Als die Streife mit Matthew Harrity (Fahrer) und Mohamed Noor (Beifahrer) eintraf, bewegte sich Justine Ruszczyk auf den Polizeiwagen zu. Aufgeregt, aber unbewaffnet. Und in dem Glauben, die Befürchtungen an der richtigen Stelle abgeladen zu haben. In diesem Moment habe es einen lauten Knall gegeben, berichten Eingeweihte, offenbar ein Feuerwerk in der Nähe. Noor bekam es mit der Angst zu tun, wähnte die Frau als Bedrohung und drückte an seinem Kollegen vorbei durch das offene Fenster auf der Fahrerseite ab. Justine Damond erlitt einen tödlichen Bauchschuss.

Keine Beweise, Körperkameras waren aus

Weil die beiden Beamten gegen alle Vorschriften die an der Uniform angebrachten Körper-Kameras wie auch die am Armaturen-Brett ihres Dienstwagens angebrachte Linse nicht eingeschaltet hatten, gibt es anders als bei Vorgänger-Katastrophen keine bewegten Bilder, die die tödliche Kollision erhellen könnten.

Polizeichefin Janee Harteau ahnt, was das bedeutet – Verdacht der Voreingenommenheit – und bittet, die Untersuchungen in die Hände einer anderen Behörde zu geben.

Rechte Gruppen laufen Sturm

In Washington sehen Abgeordnete Anlass, dass sich auch Justizminister Jeff Sessions mit dem Fall beschäftigt. Schließlich stehe der Verdacht im Raum, dass ein gerade einmal zwei Jahre Berufserfahrung besitzender Cop maximale Gewalt einsetzte – ohne einen vorherigen Versuch der Deeskalation.

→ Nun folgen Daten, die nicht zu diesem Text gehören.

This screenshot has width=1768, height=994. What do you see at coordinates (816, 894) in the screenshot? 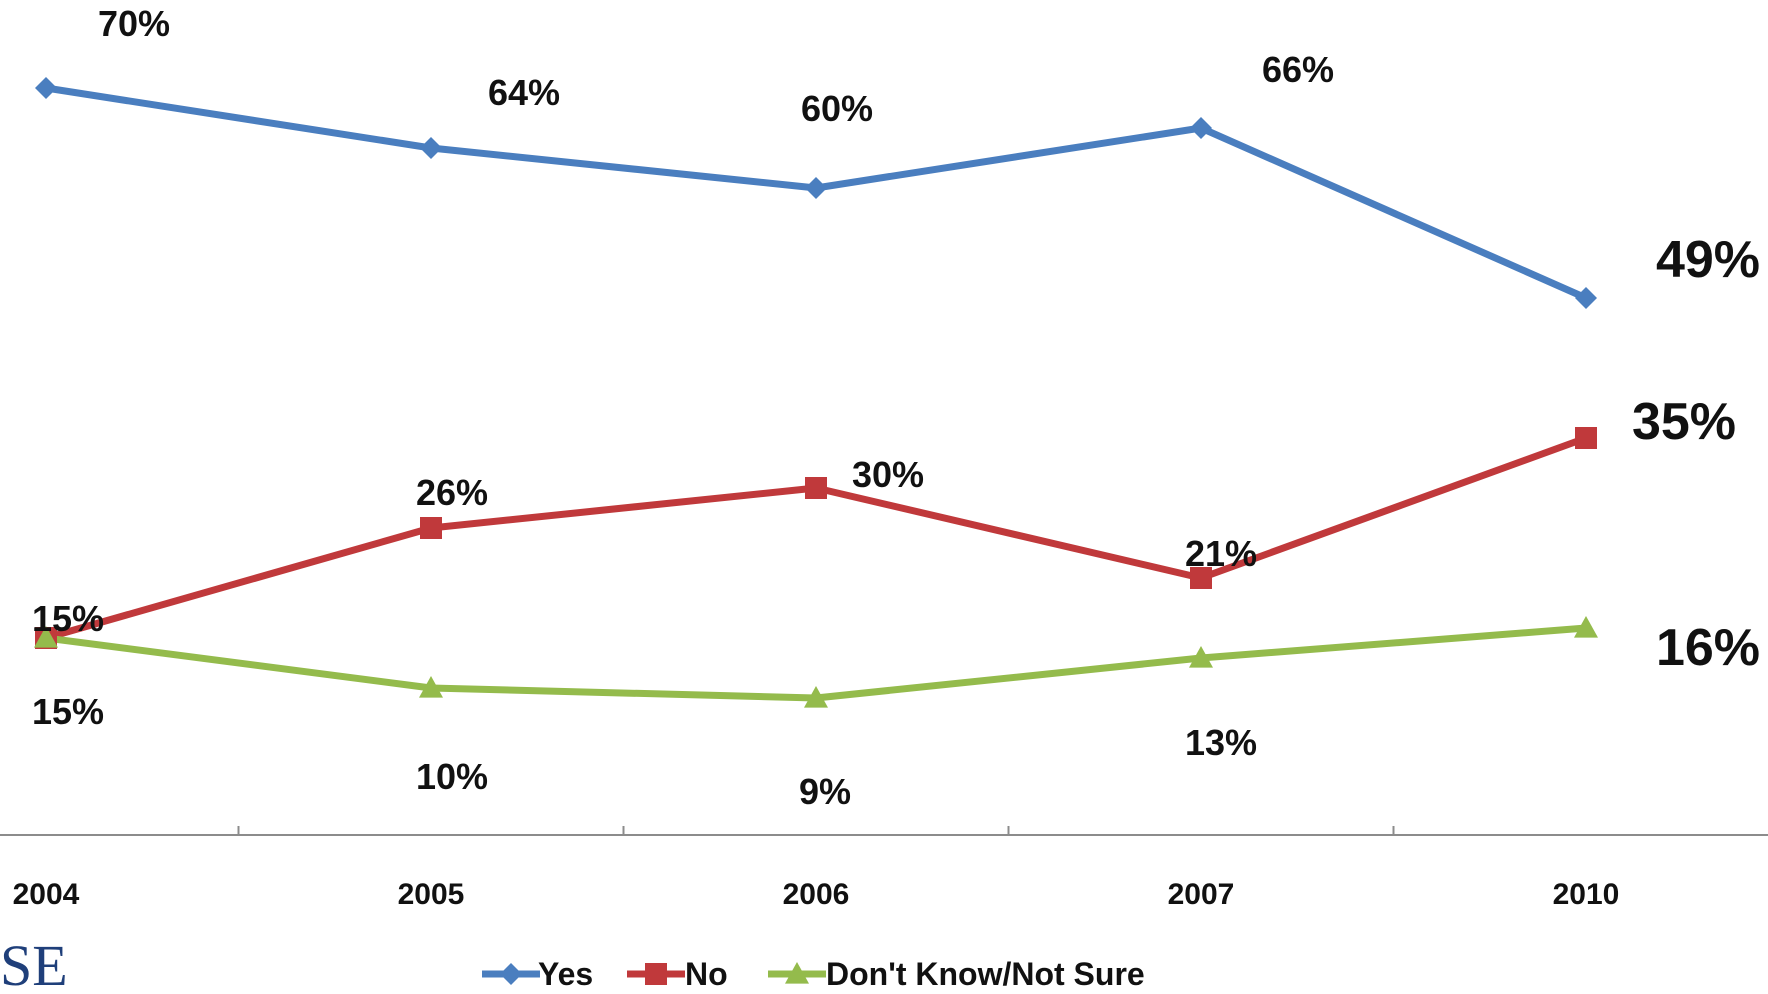
I see `x-tick-label-2006: 2006` at bounding box center [816, 894].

Dazu kommt: Rechtsextreme US-Gruppen laufen in Internet-Foren längst Sturm. Dort wird Noors ethnischer Hintergrund – er ist ein somalischer Muslim – mit dem tödlich geendeten Einsatz in Verbindung gebracht.

Schütze vorläufig suspendiert

In Sydney setzten bis gestern Hunderte Bewohner des Viertels, in dem Justine Ruszczyk früher lebte, ein Zeichen. Sie legten Kränze und Blumen nieder. Sie spendeten Don Damond Trost, der seine Braut verlor.

Auf der Straße, wo Justine Ruszcyk erschossen wurde, haben Bewohner Gedanken auf die Straße geschrieben.
Auf der Straße, wo Justine Ruszcyk erschossen wurde, haben Bewohner Gedanken auf die Straße geschrieben. © REUTERS | Adam Bettcher

Für Keith Ellison, demokratischer Abgeordneter von Minneapolis im Kongress von Washington, ist das nicht genug, Er spricht von einem „systemischen Problem“. Gemeint sind rund 1000 Fälle, bei denen US-Polizisten im vergangenen Jahr tödliche Gewalt gegen Bürger einsetzten. 2017 liegt die Ziffer bereits bei rund 540. Zum Vergleich: In Deutschland schoss die Polizei im vergangenen Jahr 52 Mal auf Menschen. Dabei gab es 11 Tote.

Der Anwalt des Todesschützen, der vorläufig vom Dienst suspendiert ist, ließ übermitteln, dass sein Mandant die Angehörigen in seine Gebete aufgenommen habe. Warum Mohamed Noor die Nerven verlor, sagte er nicht.